(Instructions to follow):
I need the lines below from the one with "Big Dog Neck Tie Pink Argyle (562, 1826)" down to the one with "[RSS] (176, 2197)" reproduced exactly, both ends included, and nothing else.

___ Dataset records ___

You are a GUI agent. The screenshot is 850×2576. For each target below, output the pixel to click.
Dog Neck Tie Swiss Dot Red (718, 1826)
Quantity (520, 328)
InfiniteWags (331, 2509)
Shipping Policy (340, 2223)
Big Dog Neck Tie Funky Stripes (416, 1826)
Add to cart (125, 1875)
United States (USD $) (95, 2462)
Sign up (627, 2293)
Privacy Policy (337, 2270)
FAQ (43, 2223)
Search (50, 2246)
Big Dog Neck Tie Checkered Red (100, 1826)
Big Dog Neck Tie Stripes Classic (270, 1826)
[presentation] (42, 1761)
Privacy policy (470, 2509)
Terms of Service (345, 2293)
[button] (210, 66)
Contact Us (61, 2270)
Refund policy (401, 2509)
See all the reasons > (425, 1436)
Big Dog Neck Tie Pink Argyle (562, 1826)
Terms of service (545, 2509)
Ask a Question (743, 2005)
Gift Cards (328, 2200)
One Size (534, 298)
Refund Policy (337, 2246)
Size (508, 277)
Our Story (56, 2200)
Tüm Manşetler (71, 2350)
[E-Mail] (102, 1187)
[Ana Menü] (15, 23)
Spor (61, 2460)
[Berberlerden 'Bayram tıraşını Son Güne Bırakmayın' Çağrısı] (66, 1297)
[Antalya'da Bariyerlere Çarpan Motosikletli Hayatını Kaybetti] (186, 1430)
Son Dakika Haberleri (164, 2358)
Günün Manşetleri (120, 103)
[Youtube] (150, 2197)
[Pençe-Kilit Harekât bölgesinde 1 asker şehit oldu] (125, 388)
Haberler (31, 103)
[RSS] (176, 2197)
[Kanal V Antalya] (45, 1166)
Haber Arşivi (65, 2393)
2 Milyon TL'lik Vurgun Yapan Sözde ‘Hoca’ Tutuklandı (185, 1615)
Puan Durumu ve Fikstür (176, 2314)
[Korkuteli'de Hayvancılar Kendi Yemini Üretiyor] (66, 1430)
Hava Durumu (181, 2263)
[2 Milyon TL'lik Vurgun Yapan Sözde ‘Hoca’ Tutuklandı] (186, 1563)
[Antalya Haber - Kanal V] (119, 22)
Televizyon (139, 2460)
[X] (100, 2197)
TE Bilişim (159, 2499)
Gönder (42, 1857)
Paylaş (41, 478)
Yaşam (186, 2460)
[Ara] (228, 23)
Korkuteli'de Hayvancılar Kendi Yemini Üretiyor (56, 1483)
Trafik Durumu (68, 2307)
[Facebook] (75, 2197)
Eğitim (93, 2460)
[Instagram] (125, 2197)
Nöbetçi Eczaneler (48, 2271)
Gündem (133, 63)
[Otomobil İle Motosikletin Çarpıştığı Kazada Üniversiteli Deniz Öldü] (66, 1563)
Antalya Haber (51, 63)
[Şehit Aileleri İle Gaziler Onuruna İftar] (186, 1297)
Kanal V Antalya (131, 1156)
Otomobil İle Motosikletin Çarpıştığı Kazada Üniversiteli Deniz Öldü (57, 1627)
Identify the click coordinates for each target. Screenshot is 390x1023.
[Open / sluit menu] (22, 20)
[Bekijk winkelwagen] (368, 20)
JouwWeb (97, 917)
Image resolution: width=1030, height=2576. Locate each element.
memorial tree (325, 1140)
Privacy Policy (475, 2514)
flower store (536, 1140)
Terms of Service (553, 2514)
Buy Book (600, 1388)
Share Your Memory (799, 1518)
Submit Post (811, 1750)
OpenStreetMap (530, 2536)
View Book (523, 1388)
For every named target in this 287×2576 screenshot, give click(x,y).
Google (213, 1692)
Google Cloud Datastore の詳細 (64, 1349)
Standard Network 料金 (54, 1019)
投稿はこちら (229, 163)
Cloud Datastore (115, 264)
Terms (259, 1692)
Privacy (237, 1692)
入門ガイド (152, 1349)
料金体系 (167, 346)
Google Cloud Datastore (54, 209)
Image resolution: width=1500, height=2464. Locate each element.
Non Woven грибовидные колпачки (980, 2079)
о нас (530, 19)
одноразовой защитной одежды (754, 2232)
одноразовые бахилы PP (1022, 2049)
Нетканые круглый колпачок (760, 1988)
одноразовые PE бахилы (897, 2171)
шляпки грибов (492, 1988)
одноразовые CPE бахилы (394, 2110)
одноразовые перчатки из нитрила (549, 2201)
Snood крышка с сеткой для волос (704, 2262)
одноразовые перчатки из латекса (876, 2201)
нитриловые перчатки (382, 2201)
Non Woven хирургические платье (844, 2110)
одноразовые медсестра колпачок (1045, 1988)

___

(Answer to this task):
Big Dog Neck Tie Pink Argyle (562, 1826)
Terms of service (545, 2509)
Ask a Question (743, 2005)
Gift Cards (328, 2200)
One Size (534, 298)
Refund Policy (337, 2246)
Size (508, 277)
Our Story (56, 2200)
Tüm Manşetler (71, 2350)
[E-Mail] (102, 1187)
[Ana Menü] (15, 23)
Spor (61, 2460)
[Berberlerden 'Bayram tıraşını Son Güne Bırakmayın' Çağrısı] (66, 1297)
[Antalya'da Bariyerlere Çarpan Motosikletli Hayatını Kaybetti] (186, 1430)
Son Dakika Haberleri (164, 2358)
Günün Manşetleri (120, 103)
[Youtube] (150, 2197)
[Pençe-Kilit Harekât bölgesinde 1 asker şehit oldu] (125, 388)
Haberler (31, 103)
[RSS] (176, 2197)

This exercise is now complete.